Does Your Body Acquire a Tolerance to Anti Perspirents? ts

I fund that my anti-perspirements seem to stop working afeter 2 months use. I then switch to a different brand, and use that one (till it stops working). Anybody have the same experience? Why should this happen?

Yes, I have the same experience.
I have no idea why this happens.
I’d love to know…

We were talking about this just last night.

My guess was that the olfactory just gets used to the deodorant. Seems like that would happen within half an hour or so, though, so I’m not sure.

Consider this a friendly bump.

Similar but very much milder experience in my case over the last decade or so, I’ve had to every few years switch my aluminum [N-]chlorohydrex formulation for a different value of [N]. FWIW, right armpit goes first…:confused:

Unless you are carefully finding a different brand with a different formulation (most use basically the same active ingredient, aluminum salts (Aluminium Chlorohydrate or Aluminium zirconium tetrachlorohydrex)), you are probably just imagining this result. Confirmation bias has an extremely persuasive effect, so that nearly all accurate scientific research uses double-blind studies.

Actually, I am “carefully finding a different brand with a different formulation” when one stops working. And the new one then does work. And actually I don’t think the deodorant portion stops working, only the anti-perspirant part. Altho of course it is hard to smell one’s self.

I can’t use Sure deodorant any more. They changed the formulation or something in my body chemistry changed somewhere in college and it actually goes sour on me now.

I used to suffer from the same thing in my teens - switching to new deodorants every year or so. But ever since I found Axe, the clear stick, I’ve not had any problems sweating at all, throughout the entire day usually.
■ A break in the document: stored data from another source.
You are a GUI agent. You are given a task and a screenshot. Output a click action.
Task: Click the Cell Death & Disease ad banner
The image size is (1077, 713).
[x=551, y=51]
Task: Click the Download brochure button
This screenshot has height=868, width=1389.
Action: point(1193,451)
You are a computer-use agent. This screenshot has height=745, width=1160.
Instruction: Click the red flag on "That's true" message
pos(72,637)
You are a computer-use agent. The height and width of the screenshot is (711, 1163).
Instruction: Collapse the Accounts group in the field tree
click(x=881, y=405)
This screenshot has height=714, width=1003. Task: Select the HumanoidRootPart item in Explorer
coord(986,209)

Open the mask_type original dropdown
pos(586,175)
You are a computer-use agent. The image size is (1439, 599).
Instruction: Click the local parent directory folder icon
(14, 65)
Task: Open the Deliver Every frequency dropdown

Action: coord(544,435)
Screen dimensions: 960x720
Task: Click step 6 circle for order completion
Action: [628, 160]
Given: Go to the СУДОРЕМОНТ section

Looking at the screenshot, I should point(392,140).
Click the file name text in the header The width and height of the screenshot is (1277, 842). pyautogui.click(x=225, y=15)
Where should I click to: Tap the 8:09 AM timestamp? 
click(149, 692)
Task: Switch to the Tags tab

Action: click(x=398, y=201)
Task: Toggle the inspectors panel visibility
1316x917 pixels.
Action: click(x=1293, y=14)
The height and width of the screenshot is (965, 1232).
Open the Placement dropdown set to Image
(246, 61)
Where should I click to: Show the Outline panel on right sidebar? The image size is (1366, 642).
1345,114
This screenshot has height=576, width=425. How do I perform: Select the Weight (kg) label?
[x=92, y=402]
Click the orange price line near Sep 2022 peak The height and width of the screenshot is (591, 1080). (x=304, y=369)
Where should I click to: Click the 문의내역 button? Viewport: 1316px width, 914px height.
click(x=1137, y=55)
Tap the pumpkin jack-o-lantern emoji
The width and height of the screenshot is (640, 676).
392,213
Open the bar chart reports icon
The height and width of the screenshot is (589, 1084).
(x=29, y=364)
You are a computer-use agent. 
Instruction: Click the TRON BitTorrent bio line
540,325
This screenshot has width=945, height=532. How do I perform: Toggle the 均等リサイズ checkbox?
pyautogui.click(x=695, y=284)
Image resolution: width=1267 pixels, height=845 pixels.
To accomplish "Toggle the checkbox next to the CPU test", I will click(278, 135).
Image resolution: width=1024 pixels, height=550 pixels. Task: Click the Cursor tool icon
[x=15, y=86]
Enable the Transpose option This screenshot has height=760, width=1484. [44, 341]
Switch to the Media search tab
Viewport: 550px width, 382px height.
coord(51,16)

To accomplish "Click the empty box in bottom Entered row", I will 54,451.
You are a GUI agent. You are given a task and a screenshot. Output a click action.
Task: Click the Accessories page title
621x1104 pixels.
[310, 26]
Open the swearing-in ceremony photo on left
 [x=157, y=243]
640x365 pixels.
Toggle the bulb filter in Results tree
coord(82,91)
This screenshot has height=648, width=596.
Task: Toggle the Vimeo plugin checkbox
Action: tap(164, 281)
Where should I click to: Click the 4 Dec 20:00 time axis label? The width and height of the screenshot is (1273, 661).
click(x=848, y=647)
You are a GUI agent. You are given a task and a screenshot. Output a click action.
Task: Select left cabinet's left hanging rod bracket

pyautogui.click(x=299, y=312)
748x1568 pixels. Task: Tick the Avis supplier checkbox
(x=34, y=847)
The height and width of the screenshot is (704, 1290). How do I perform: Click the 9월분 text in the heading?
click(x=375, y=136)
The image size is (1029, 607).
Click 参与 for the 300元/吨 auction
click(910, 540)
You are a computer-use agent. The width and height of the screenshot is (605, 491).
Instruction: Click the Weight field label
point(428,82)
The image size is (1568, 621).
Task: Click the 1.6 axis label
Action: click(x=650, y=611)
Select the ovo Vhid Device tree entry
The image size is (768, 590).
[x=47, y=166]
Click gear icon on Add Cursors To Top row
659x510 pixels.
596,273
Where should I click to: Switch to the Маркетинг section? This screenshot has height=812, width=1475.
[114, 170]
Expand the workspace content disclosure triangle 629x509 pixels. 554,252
Even at the end of the day I still smell the deodorant. I’ve been using this same one a few years now. I just hope it keeps working and stays in production.

I’ve noticed this same thing. I postulate that it’s not one’s own body that becomes acclimated, but the particular blend of bacteria on one’s skin. Brand X kills bacterias A, B, and C well, but allows bacterias D, E, and F to slowly flourish. Population of D E F slowly increases, Brand X no longer as effective.
Switch to Brand Z. (Because brand Y smells too flowery) Brand Z kills D E and F now living in underarm. Bacterias A B and C gradually return over months. Time to switch brands again.
I have no factual basis for this, but I do find I have to switch between two brands every few months to maintain effectiveness. And it’s not that a brand quits working altogether, but more a case of the product losing its “staying” power throughout the day.

I’m working on a theory about this, I think the hand you write with makes that armpit sweat more…
But yeah, I have to switch brands after a couple of months too. Nothing to do with smell - you can FEEL the sweat, not just smell it!

Exactly my experience, too. I don’t notice the smell–I notice that my underarm is all wet. I have to rotate between sprays, roll-ons, gels, etc.

I never understood this. I’ve used the same deodorant for like 13 years, slap it on, BAM no problem. Before using it, I had to switch around a bit to find one that worked well (when I was like 14). Before you feel it fails, how long do you put up with it until you buy a new one? I’m wondering if you’re affected seasonally or based off temperature/humidity?